The publication of a book devoted to the Egyptian deity Seth (aka Set) is a rare enough event even in the rarified halls of academia.  The publication of a modern magickal text focusing on Seth is even rarer.  Despite the important role Seth played in the history of magick—his frequent appearances in the magical papyri of the Hermetic period—few modern texts have taken a serious look at the enigmatic god.  This is not all too surprising, given the short-shrift and a good dose of bad PR both in antiquity and also in the Victorian mis-interpretations of the early Egyptologists.  Two other modern texts come immediately to mind: Don Webb’s short treatise Seven Faces of Darkness and Mr.
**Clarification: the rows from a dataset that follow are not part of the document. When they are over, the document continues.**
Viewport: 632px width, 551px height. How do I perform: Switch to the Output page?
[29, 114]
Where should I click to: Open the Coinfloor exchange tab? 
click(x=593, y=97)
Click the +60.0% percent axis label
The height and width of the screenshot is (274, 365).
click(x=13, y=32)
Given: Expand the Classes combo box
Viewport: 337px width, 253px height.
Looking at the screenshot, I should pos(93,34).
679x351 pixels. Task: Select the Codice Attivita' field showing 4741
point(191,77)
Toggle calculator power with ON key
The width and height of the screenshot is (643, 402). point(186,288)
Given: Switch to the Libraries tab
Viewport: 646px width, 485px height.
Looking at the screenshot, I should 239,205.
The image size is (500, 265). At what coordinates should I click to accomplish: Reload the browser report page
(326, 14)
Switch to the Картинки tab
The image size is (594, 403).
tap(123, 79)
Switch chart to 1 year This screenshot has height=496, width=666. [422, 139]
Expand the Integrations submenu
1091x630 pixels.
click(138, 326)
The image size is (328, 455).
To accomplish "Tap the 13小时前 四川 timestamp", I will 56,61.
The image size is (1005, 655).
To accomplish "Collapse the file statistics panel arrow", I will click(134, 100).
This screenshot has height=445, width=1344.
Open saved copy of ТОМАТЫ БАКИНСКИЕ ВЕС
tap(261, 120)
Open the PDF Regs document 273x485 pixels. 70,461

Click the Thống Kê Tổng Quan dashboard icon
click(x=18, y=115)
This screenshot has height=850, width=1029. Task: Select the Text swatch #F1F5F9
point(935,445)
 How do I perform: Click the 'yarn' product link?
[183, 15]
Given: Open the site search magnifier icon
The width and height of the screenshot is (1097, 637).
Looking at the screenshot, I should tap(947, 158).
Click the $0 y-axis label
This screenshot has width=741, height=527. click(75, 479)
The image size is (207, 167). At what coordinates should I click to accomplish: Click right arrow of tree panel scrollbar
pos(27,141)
Morgan’s earlier work Tankhem.  Mr. Morgan is an amateur Egyptologist who has long maintained and interest in the maligned figure of Seth.  The Bull of Ombos begins with the 19th century discovery of an ancient city near Naqada, Egypt.  The city proved to be the capital of the earliest Egyptian state.  The lost city was known to the Greeks as Ombos, the Citadel of Seth.  Once ruled by the Hidden God the site had been left to be swallowed by the sands of the desert—the image of the god transformed through later layers of Egyptian power and politics.  As Mr. Morgan notes that most of the knowledge discovered at Ombos was quickly reburied in academic libraries.  Bull of Ombos delves into these forbidden areas.  Mr. Morgan painstakingly puts together the intricacies of early Sethian worship and the roll the god played in the Egyptians’ daily lives.  He does not shy away from analyzing the more disturbing suggestions of previous archeological conclusions—even hints of cannibalism.  From the scant clues available, the author has produced a detailed and intricate portrait of Seth that is at the same time very applicable to the modern Sethian.  Mr. Morgan also provides retellings of the key Seth-related stories as appendix material—a welcome supplement to the text.



 

Baba: Autobiography of a Blue-Eyed Yogi, Rampuri
(Bell Tower, 2005, 243pp, $23.00)

Baba tells the story of a sixties drop-out who journeys to India and is transformed into a Hindu renunciate.  The young man sets out on a personal pilgrimage trying to find himself amidst his own myths of spiritual India.  Early on he meets another western seeker (spiritual tourist).  This fellow traveler points him in the direction of Hari Puri Baba, an English-speaking guru.  Hari Puri was a yogi in the ancient tradition of the Renunciates of the Ten Names.  The young traveler eventually takes initiation from Hari Puri and thus begins a complex adventure both within an ancient spiritual tradition and within himself.  The youth became Rampuri and began his discipleship.  Very quickly, he comes face to face with the harsh reality of being an outsider in a closed spiritual culture.  Rampuri touchingly retells of the mysterious death of his guru.  This singular event puts the traveler on a mission.  By the 1980’s Rampuri has founded his own ashram and begun to fulfill the course he began to walk when he left the West over a decade previous.  The author does a fine job capturing and conveying hints of the smells and sights of India.  His description of the mela is superb.  Ultimately, this is still one person’s journey and is not always easily universalized.  There are moments where the reader is left wishing for more depth.  All in all this is a fascinating story of the quest for spiritual India.